Rod-shaped bacteria (bacilli) generally occur as individual cells, but they may appear as end-to-end pairs (diplobacilli ) or line up in chains (streptobacilli ). Some species tend to palisade, that is, line up in bundles of parallel bacilli, others may form V, X, or Y figures as they divide and split. Some may show great variation in their size and length (pleomorphism).

Spiraled bacteria occur singly and usually do not form group patterns. Examine Colorplates 1-8 to see representative examples of bacterial morphology.

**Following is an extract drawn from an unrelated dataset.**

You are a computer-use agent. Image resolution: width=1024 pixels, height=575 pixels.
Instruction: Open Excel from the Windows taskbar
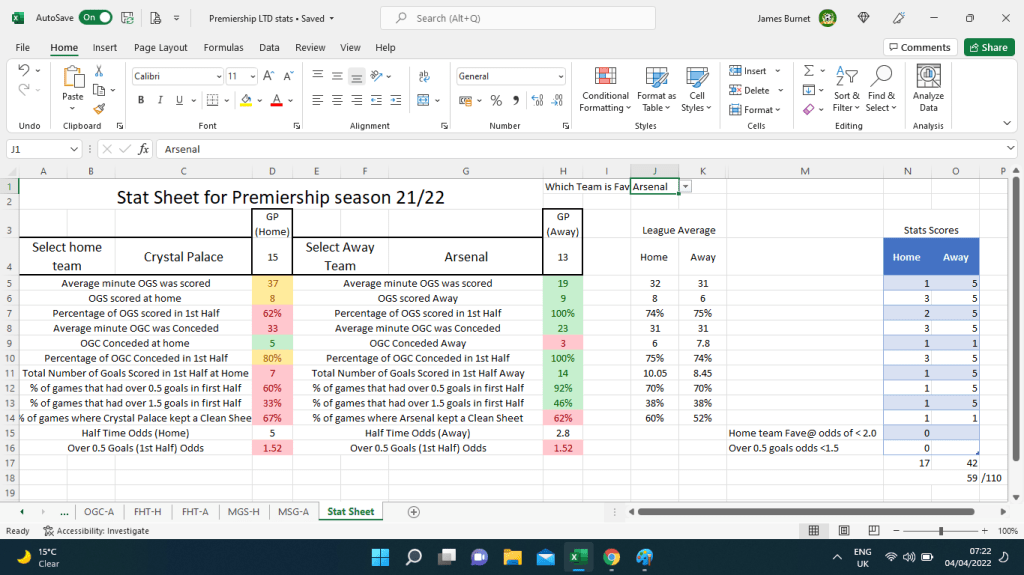click(x=577, y=557)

Basic shapes and arrangements of bacteria. (a) Cocci. 1. Diplococci (pairs); 2. Streptococci (chains);
Figure 4.1 Basic shapes and arrangements of bacteria. (a) Cocci. 1. Diplococci (pairs); 2. Streptococci (chains);
3. Staphylococci (grapelike clusters); 4. Tetrads (packets of four). (b) Bacilli (rods). 1. Streptobacilli (chains);
2. Palisades; V, X, and Y figures, clubbing; 3. Endospore-forming bacilli (note endospores as small, round, hollow,
unstained areas, within or at one end of bacillary bodies); 4. A bacillus showing pleomorphism (note varying widths
and lengths). (c) Spirals. 1. Spirilla (short curved or spiraled forms with rigid bodies); 2. Spirochetes (long tightly or
loosely coiled forms with sinuous flexible bodies).

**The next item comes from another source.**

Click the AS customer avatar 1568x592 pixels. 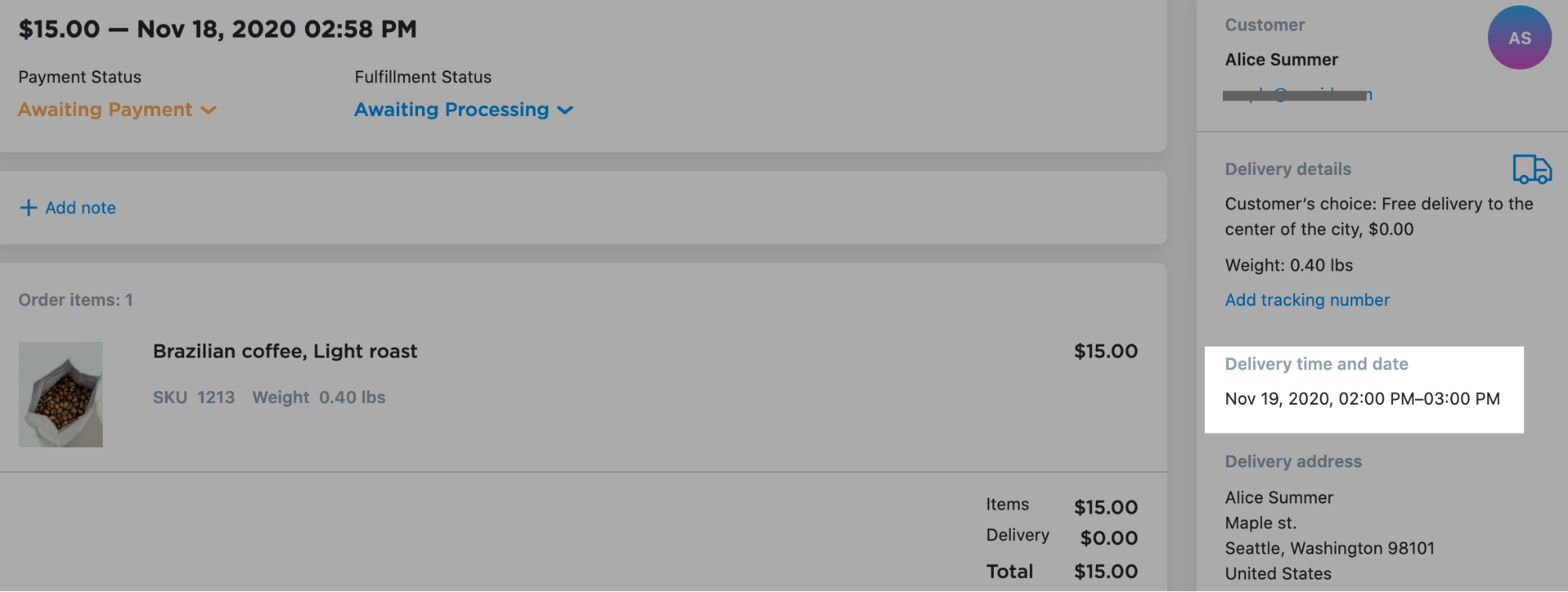[1519, 38]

Purpose To learn the value of simple stains in studying basic microbial morphology
Materials 24-hour agar culture of Staphylococcus epidermidis
24-hour agar culture of Bacillus subtilis
24-hour agar culture of Escherichia coli
Prepared stained smear of a spiraled organism
Methylene blue
Absolute methanol (if bacterial incinerator used)
Safranin
Toothpicks
Slides
China-marking pencil or permanent marking pen

Procedures
  1. Slides for microscopic smears must always be sparkling clean. They may be stored or dipped in alcohol and polished clean (free of grease) with a tissue or soft cloth.
  2. Take three clean slides and with your marking pencil or pen make a circle (about 1 1/2 cm in diameter) in the center. At one end of the slide write the initials of one of the three assigned organisms (your three slides should read Se, Bs, and Ec, respectively).
  3. Turn the slides over so that the unmarked side is up. (When slides are to be stained, pen or pencil markings should always be placed on the underside so that the mark will not smear, wash off, or run into the smear itself).
  4. With your inoculating loop, place a loopful of water in the ringed area of the slide. Using proper aseptic transfer techniques, mix a small amount of bacteria in the water and spread it out. Repeat this step until smears of all three organisms have been made.
  5. Allow the smears to air dry. You should be able to see a thin white film on each slide. If not, add another loopful of water and more bacteria as in step 4.
  6. Heat-fix the smears by passing the slides rapidly through the Bunsen flame three times so that the smears will not wash off. If a Bunsen burner is not available, fix the smears by placing the slides on a staining rack and flooding them with absolute methanol. Allow the slides to sit for one minute, then drain off the alcohol and air dry them completely.
  7. Place the slides on a staining rack and flood them with methylene blue. Leave the stain on for three minutes.
  8. Wash each slide gently with distilled water, drain off excess water, blot (do not rub) with bibulous paper, and let the slides dry completely in air.
  9. While the slides are drying, take two more clean slides and draw a circle on the bottom with your wax pencil or marking pen.
  10. Place a loopful of distilled water (or sterile saline) over the circle on each slide.
  11. With the flat end of a toothpick, scrape some material from the surface of your teeth and around the gums. Emulsify the material in the drop of water on one slide. Repeat this procedure on the other slide.
  12. Allow both slides to dry in air; then fix them with heat or methanol. Stain one slide with methylene blue for three minutes and the other with safranin for three minutes.
  13. Wash, drain, and dry the slides as in step 8.
  14. Examine all slides, including the prepared stained smear assigned to you, with all three microscope objectives. Record your results in the table.


Results



Draw the organisms you saw in the scraping from your teeth.

Describe the results you obtained with the two stains used. Which provided the sharpest view?